Материально страдая, я все-таки кое-как перебивался и жил. Если я о чем-нибудь беспокоился, так это о моих малолетних детях, которым зачастую не хватало того-другого, а то даже просто молока. Какие-то бывшие парикмахеры, ставшие впоследствие революционерами и завладевшие продовольственными организациями, стали довольно неприлично кричать на нашу милую старую служанку и друга нашего дома Пелагею, называя меня буржуем, капиталистом и вообще всеми теми прилагательными, которые полагались людям в галстуках. Конечно, это была частность, выходка невежественного и грубого партийца. Но таких невежественных и грубых партийцев оказывалось, к несчастью, очень много и на каждом шагу. И не только среди мелкой сошки, но и среди настоящих правителей. Мне вспоминается, например, петербургский не то воевода, не то губернатор тов. Москвин. Какой-то из моих импресарио расклеил без его разрешения афишу о моем концерте в Петербурге. Допускаю, что он сделал оплошность, но ведь ничего противозаконного: мои концерты обыкновенно разрешались. И вот в день концерта в 6 часов вечера узнаю: концерт запрещен. Почему? Кто запретил? Москвин. Какой Москвин? Я знаю Москвина из Московского Художественного театра, тот этим не занимается. Оказывается, есть такой губернатор в Петербурге. А половину денег, полученных авансом за концерт, я уже израсходовал. И вдруг — запрещен! А еще страшно, что вообще чем-то, значит, провинился! Позвонил по телефону, вызываю губернатора Москвина:
— Как это, товарищ (а сам думаю, можно ли говорить «товарищ» — не обидится ли, приняв за издевательство?), слышал я, что вы концерт мой запретили.
— Да-с, запретил, запретил-с, сударь! — слышу я резкий, злой крик.
— Почему же? — упавшим голосом спрашиваю.
— А потому, чтобы вы не воображали много о себе. Вы думаете, что вы Шаляпин, так вам все позволено?
Голос губернатора звенел так издевательски громко, что мои семейные все слышали, и по мере того как я начинал бледнеть от возмущения, мои бедные дети и жена стали дрожать от страха. Повисли на мне и шепотом умоляли не отвечать ему резко. И то сам я понимал, что отвечать в том духе, в каком надо бы, — не надо. И мне пришлось закончить беседу просьбой:
— Уж не взыщите на этот раз, товарищ Москвин. Не поставьте мне моей ошибки в фальшь и разрешите концерт.

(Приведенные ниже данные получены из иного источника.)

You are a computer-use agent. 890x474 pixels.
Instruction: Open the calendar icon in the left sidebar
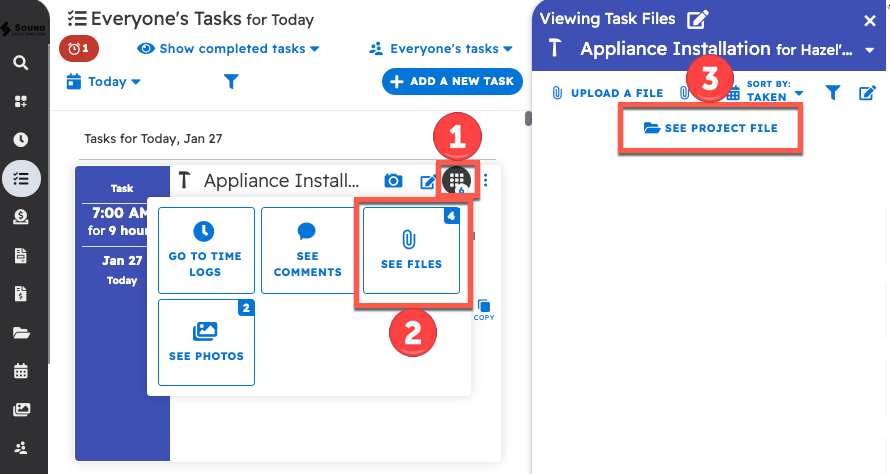[x=21, y=371]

— Пришлите кого-нибудь — посмотрим, — смилостивился, наконец, воевода. Эти господа составляли самую суть режима и отравляли российским людям и без того печальное существование.
Итак, я — буржуй. В качестве такового я стал подвергаться обыскам. Не знаю, что искали у меня эти люди. Вероятно, они думали, что я обладаю исключительными россыпями бриллиантов и золота. Они в моей квартире перерывали все ковры. Говоря откровенно, в начале это меня забавляло и смешило. С умеренными дозами таких развлечений я готов был мириться, но мои милые партийцы скоро стали развлекать меня уже чересчур настойчиво.
Купил я как-то у знакомой балерины 15 бутылок вина, и с приятелем его попробовали. Вино оказалось качеством ниже среднего. Лег спать. И вот в самый крепкий сон, часа в два ночи, мой испуганный Николай, именовавшийся еще поваром, хотя варить уже нечего было, в подштанниках, на босую ногу вбегает в спальную:
— Опять пришли!
Молодые солдаты с ружьями и штыками, а с ними двое штатских. Штатские мне рапортуют, что по ордеру революционного районного комитета они обязаны произвести у меня обыск.